Charles Guillemet, chief technology officer at hardware wallet maker Ledger, suggested the incident could involve weaknesses in threshold signature scheme infrastructure.

Citing remarks from THORChain contributor JP Thor, Guillemet said the breach could be an MPC exploit involving GG20, a threshold signature protocol used in some multi-party computation wallet systems.

He noted that earlier GG18 and GG20 protocols have faced critical vulnerabilities, including CVE-2023-33241 and TSSHOCK.

Guillemet warned that advances in AI-assisted vulnerability discovery may be lowering the bar for compromising validator infrastructure once thought hard to attack.

A theoretical attack path, he said, could involve compromising a validator, waiting for it to join an active vault, exploiting malformed proofs during signing, and reconstructing vault keys offline. He cautioned that the root cause remains unclear, and investigators have not confirmed whether a known GG20 flaw or a new weakness was involved.

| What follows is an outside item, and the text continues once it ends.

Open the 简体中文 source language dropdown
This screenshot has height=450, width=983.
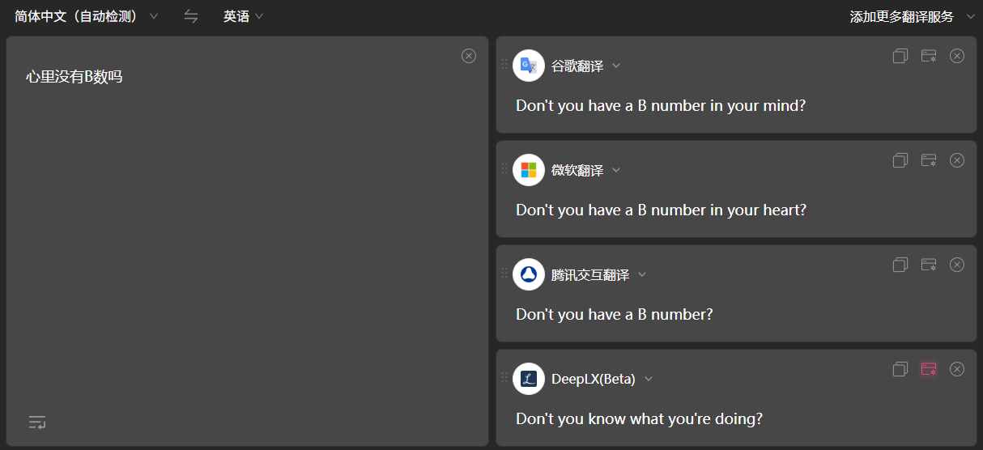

THORChain's Recent Security Record

THORChain's vaults rely on TSS, a cryptographic system that lets multiple nodes jointly produce signatures without rebuilding the full private key in one place. The architecture has long been viewed as a strength of cross-chain DeFi, yet it has now drawn fresh scrutiny.

The protocol has weathered several high-profile incidents over the past year. In Feb. 2025, attackers behind the $1.4 billion Bybit hack routed close to $1.2 billion through THORChain to convert assets into Bitcoin.

The KelpDAO exploiter also used the THORChain protocol to move about $80 million in Ether, while THORChain co-founder JP Thorbjornsen lost $1.35 million in a deepfake Zoom scam in Sept. 2025.